The haunch was the most common venison cut referred to in newspapers of the time (Press 19/05/1864). This meat cut consisted of the back leg, and presumably involved the pelvis, femur, and maybe the top end of the tibia. The tibia and fibula were likely served as a shank meat cut, but the meat surrounding the metatarsal was not eaten as there was not enough to be worthwhile. The bone may have been chopped up as a base for stocks or soups, but this is not the case with our bone as we found it whole and without butchery marks.

This may simply mean that when the carcass was butchered the lower legs were chopped off above the metatarsal and discarded. However, we thought that given the rarity of deer in New Zealand at the time, and how expensive the meat must have been, that this was a bit strange. Also, as far as we are aware, there wasn’t a butchers located near where the bone was found, and no other deer bone was found in the layer, making it seem unlikely that the bone’s disposal was just the butcher throwing away the unedible bones and meat parts.
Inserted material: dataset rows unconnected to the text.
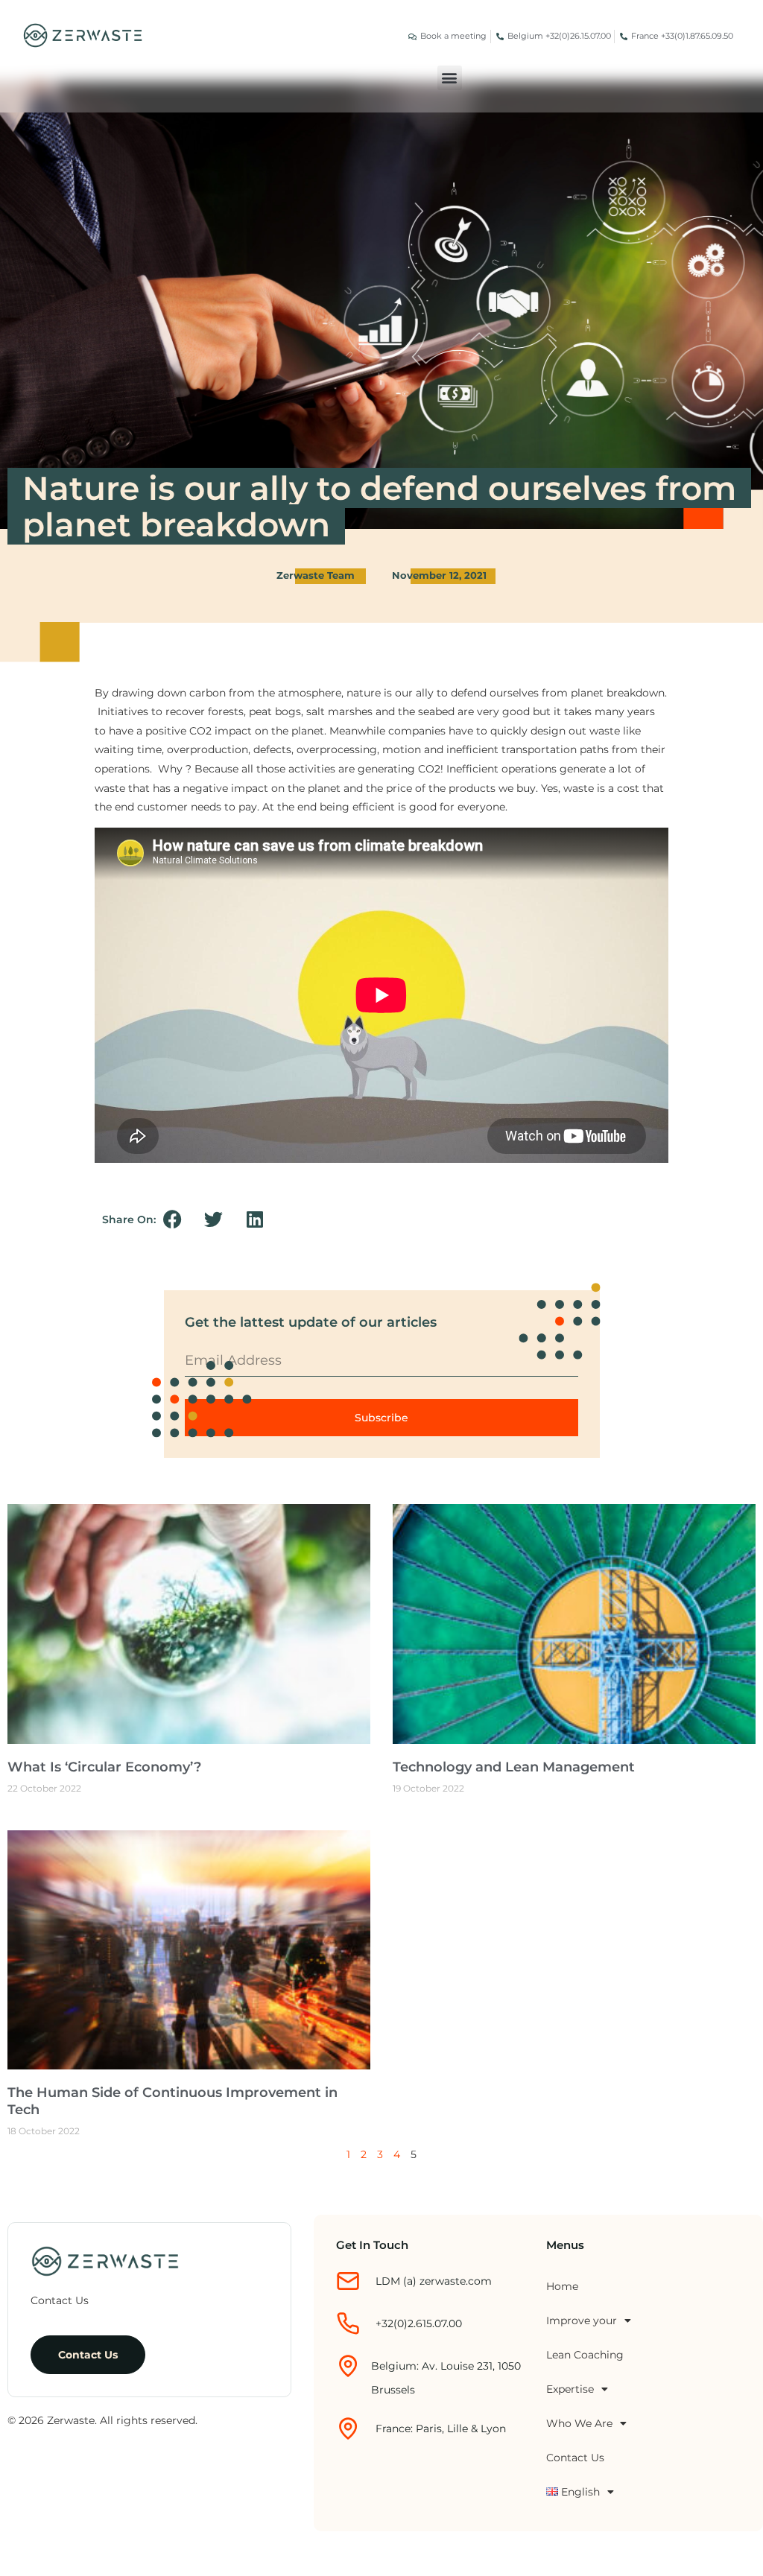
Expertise (570, 2389)
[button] (449, 78)
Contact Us (575, 2457)
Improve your (581, 2320)
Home (562, 2286)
So we did some research on uses of deer’s legs and feet and found that they were used for making bags. Called deer hock bags, these were made from the skin surrounding the metacarpal and metatarsal bones and took about four skins to make one bag. The skinning would leave the bone complete, like ours, and could explain why the metatarsal wasn’t associated with a butcher’s deposit. Alternatively, the fat and tissue surrounding the bone could be melted down for the making of glue. However, I’m assuming this would have some effect on the bone and so I don’t think this was the case.
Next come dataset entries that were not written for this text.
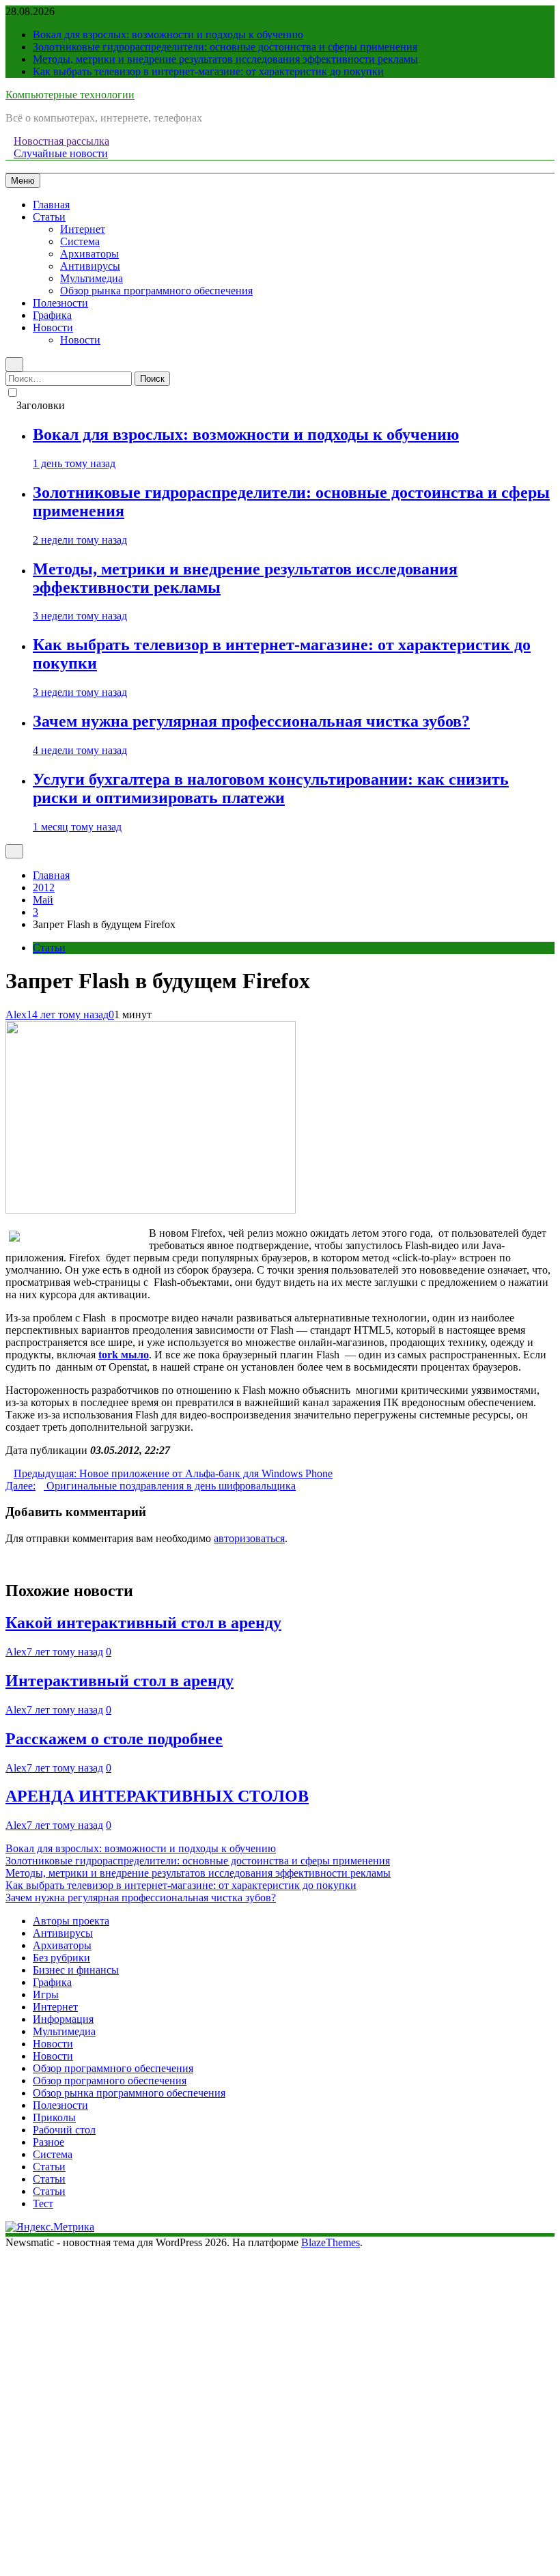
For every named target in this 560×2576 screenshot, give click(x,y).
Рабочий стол (64, 2130)
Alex (16, 1014)
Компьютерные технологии (70, 94)
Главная (51, 204)
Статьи (49, 217)
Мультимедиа (91, 278)
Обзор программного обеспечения (113, 2068)
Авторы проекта (71, 1921)
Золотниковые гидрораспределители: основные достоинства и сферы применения (225, 47)
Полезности (60, 303)
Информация (63, 2019)
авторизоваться (249, 1538)
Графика (52, 315)
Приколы (54, 2117)
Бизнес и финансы (76, 1970)
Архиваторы (89, 254)
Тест (43, 2203)
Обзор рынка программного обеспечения (156, 290)
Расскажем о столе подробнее (114, 1739)
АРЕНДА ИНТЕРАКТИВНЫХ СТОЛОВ (157, 1796)
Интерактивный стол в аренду (119, 1681)
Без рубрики (61, 1957)
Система (80, 241)
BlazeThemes (330, 2242)
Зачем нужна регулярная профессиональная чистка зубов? (251, 721)
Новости (53, 327)
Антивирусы (90, 266)
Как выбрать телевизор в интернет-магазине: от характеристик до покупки (208, 71)
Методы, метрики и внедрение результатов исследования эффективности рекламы (225, 59)
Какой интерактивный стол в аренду (143, 1623)
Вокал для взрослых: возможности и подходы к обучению (168, 34)
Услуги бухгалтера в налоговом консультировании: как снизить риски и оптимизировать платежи (271, 788)
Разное (48, 2142)
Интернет (82, 229)
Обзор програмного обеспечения (109, 2080)
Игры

Whatever the reason behind its discard, whether it be by butcher, tanner or glue maker, our deer bone has an interesting history to tell. Was our bone from a deer that was transported half way around the world only to die in an accident and have its meat served at the dining table of some wealthy individual and its skin turned into a bag? Possibly, and that’s archaeology for you folks.

Clara Watson

 

References

Drew, K. 2008. “Deer and Deer Farming- Introduction and Impact of Deer.” Te Ara- the Encyclopedia of New Zealand. Retrieved October 4, 2018 (https://teara.govt.nz/en/deer-and-deer-farming/page-1).

Lyttelton Times. [online] Available at www.paperspast.natlib.govt.nz

Parfitt, S. and Lister, A. 2012. ‘The Ungulates from the Peştera cu Oase’ in Erik TrinkausSilviu ConstantinJoco Zilhco (Eds.) Life and Death at the Pestera cu Oase: A Setting for Modern Human Emergence in Europe. OUP: USA.